#### [Petit exercice 1]
Pourriez-vous recopier mot pour mot l'intégralité du texte sur la notion d'inconduite ?

#### [Texte fourni]
|---|
Mandat de la division d’appel

[8] La Cour d’appel fédérale a déterminé que la division d’appel n’avait d’autre mandat que celui qui lui est conféré par les articles 55 à 69 de la Loi sur le ministère de l’Emploi et du Développement social (Loi sur le MEDS)Note de bas de page 1.

[9] La division d’appel agit à titre de tribunal administratif d’appel eu égard aux décisions rendues par la division générale et n’exerce pas un pouvoir de surveillance de la nature de celui qu’exerce une cour supérieure. 

[10] En conséquence, à moins que la division générale n’ait pas observé un principe de justice naturelle, qu’elle ait erré en droit ou qu’elle ait fondé sa décision sur une conclusion de fait erronée, tirée de façon abusive ou arbitraire ou sans tenir compte des éléments portés à sa connaissance, le Tribunal doit rejeter l’appel.

Question en litige : Est-ce que la division générale a erré en droit dans son interprétation de la notion d’inconduite, telle que définie par la Cour d’appel fédérale?

[11] Le Tribunal est d’avis qu’il y a lieu d’accueillir l’appel du prestataire.

[12] Le prestataire fait valoir que la division générale a erré en droit dans son interprétation de la notion d’inconduite, telle que définie par la Cour d’appel fédérale. Il souligne que la division générale a confondu la réalisation d’un fait avec l’exigence pour la Commission de prouver l’élément psychologique afin de conclure à de l’inconduite.

[13] La notion d’inconduite n’implique pas qu’il soit nécessaire que le comportement fautif découle d’une intention coupable : il suffit que l’inconduite soit consciente, voulue ou intentionnelle. Autrement dit, il y a inconduite lorsque le prestataire savait ou aurait dû savoir que sa conduite était de nature à entraver l’exécution de ses obligations envers son employeur et que, de ce fait, il était réellement possible qu’il soit congédié.
|---|
#### [Données fournies]
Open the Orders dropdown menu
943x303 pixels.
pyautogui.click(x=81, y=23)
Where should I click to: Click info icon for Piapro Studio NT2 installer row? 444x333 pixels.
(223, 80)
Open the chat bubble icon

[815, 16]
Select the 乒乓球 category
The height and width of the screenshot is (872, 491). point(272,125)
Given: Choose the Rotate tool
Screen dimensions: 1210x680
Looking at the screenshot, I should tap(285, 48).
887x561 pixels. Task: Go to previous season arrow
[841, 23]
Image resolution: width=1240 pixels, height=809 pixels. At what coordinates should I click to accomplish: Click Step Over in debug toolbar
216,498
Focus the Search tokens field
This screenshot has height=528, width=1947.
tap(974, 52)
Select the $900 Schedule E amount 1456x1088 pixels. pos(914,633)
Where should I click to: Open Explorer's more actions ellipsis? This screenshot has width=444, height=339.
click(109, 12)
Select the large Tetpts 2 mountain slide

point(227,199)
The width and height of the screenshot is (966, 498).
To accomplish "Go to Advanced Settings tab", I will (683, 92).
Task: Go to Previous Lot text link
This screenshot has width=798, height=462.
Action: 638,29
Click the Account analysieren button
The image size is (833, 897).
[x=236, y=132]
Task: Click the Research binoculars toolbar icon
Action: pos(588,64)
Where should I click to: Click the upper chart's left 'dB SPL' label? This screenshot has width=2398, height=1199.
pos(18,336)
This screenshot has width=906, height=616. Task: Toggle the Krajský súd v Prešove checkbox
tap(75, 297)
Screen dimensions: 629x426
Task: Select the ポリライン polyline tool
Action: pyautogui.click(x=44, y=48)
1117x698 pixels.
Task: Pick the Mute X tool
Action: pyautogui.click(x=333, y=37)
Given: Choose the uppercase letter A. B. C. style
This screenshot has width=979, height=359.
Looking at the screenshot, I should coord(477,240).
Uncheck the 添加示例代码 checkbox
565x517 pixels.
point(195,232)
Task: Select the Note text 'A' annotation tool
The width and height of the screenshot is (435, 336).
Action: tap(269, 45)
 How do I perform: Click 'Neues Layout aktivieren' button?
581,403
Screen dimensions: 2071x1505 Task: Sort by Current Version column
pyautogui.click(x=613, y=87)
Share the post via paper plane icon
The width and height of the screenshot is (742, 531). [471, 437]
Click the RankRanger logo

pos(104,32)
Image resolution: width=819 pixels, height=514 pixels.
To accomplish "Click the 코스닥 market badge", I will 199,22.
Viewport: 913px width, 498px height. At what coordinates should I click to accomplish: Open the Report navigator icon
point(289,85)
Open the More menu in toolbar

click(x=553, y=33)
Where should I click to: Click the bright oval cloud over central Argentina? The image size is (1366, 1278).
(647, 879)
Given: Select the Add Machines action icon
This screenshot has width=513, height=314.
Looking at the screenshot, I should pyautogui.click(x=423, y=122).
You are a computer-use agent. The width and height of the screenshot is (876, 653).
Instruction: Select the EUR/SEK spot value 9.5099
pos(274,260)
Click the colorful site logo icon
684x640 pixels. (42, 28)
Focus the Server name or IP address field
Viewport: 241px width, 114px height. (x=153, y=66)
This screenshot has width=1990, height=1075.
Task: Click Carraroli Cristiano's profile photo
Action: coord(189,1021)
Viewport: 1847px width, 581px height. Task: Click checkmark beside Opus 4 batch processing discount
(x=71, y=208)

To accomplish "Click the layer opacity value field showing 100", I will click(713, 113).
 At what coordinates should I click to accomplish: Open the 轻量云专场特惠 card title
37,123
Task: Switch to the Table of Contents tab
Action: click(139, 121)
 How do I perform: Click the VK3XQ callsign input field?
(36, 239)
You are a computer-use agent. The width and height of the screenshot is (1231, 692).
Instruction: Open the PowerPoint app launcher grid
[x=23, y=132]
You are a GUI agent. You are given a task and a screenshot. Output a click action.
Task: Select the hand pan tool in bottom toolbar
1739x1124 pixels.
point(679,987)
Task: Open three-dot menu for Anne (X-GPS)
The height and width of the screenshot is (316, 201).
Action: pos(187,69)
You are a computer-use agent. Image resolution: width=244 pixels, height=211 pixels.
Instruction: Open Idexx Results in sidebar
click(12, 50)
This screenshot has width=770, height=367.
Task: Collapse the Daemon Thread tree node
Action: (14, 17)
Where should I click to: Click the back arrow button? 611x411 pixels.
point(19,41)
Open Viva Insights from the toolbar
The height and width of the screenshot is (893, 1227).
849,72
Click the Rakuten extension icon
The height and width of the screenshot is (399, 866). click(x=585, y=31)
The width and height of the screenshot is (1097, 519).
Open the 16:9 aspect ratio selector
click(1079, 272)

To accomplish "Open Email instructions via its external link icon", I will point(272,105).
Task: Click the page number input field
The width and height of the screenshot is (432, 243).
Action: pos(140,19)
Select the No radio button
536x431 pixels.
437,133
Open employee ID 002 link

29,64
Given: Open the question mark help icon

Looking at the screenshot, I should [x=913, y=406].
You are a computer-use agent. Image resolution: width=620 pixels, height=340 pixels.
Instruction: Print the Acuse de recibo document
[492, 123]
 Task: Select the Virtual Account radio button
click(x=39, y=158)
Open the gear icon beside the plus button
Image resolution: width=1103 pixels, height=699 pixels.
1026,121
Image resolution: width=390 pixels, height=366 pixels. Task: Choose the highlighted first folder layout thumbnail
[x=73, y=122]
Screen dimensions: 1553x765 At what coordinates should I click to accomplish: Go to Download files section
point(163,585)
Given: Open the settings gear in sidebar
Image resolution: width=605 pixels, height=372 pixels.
|---|
#### [Petit exercice 2]
Pouvez-vous reproduire à l'identique ces lignes des rangées, en commençant à la ligne qui contient "Given: Choose the uppercase" et en vous arrêtant après celle qui contient "684x640 pixels. (42, 28)", les deux incluses ?

#### [Bonne réponse 1]
Mandat de la division d’appel

[8] La Cour d’appel fédérale a déterminé que la division d’appel n’avait d’autre mandat que celui qui lui est conféré par les articles 55 à 69 de la Loi sur le ministère de l’Emploi et du Développement social (Loi sur le MEDS)Note de bas de page 1.

[9] La division d’appel agit à titre de tribunal administratif d’appel eu égard aux décisions rendues par la division générale et n’exerce pas un pouvoir de surveillance de la nature de celui qu’exerce une cour supérieure. 

[10] En conséquence, à moins que la division générale n’ait pas observé un principe de justice naturelle, qu’elle ait erré en droit ou qu’elle ait fondé sa décision sur une conclusion de fait erronée, tirée de façon abusive ou arbitraire ou sans tenir compte des éléments portés à sa connaissance, le Tribunal doit rejeter l’appel.

Question en litige : Est-ce que la division générale a erré en droit dans son interprétation de la notion d’inconduite, telle que définie par la Cour d’appel fédérale?

[11] Le Tribunal est d’avis qu’il y a lieu d’accueillir l’appel du prestataire.

[12] Le prestataire fait valoir que la division générale a erré en droit dans son interprétation de la notion d’inconduite, telle que définie par la Cour d’appel fédérale. Il souligne que la division générale a confondu la réalisation d’un fait avec l’exigence pour la Commission de prouver l’élément psychologique afin de conclure à de l’inconduite.

[13] La notion d’inconduite n’implique pas qu’il soit nécessaire que le comportement fautif découle d’une intention coupable : il suffit que l’inconduite soit consciente, voulue ou intentionnelle. Autrement dit, il y a inconduite lorsque le prestataire savait ou aurait dû savoir que sa conduite était de nature à entraver l’exécution de ses obligations envers son employeur et que, de ce fait, il était réellement possible qu’il soit congédié.

#### [Bonne réponse 2]
Given: Choose the uppercase letter A. B. C. style
This screenshot has width=979, height=359.
Looking at the screenshot, I should coord(477,240).
Uncheck the 添加示例代码 checkbox
565x517 pixels.
point(195,232)
Task: Select the Note text 'A' annotation tool
The width and height of the screenshot is (435, 336).
Action: tap(269, 45)
 How do I perform: Click 'Neues Layout aktivieren' button?
581,403
Screen dimensions: 2071x1505 Task: Sort by Current Version column
pyautogui.click(x=613, y=87)
Share the post via paper plane icon
The width and height of the screenshot is (742, 531). [471, 437]
Click the RankRanger logo

pos(104,32)
Image resolution: width=819 pixels, height=514 pixels.
To accomplish "Click the 코스닥 market badge", I will 199,22.
Viewport: 913px width, 498px height. At what coordinates should I click to accomplish: Open the Report navigator icon
point(289,85)
Open the More menu in toolbar

click(x=553, y=33)
Where should I click to: Click the bright oval cloud over central Argentina? The image size is (1366, 1278).
(647, 879)
Given: Select the Add Machines action icon
This screenshot has width=513, height=314.
Looking at the screenshot, I should pyautogui.click(x=423, y=122).
You are a computer-use agent. The width and height of the screenshot is (876, 653).
Instruction: Select the EUR/SEK spot value 9.5099
pos(274,260)
Click the colorful site logo icon
684x640 pixels. (42, 28)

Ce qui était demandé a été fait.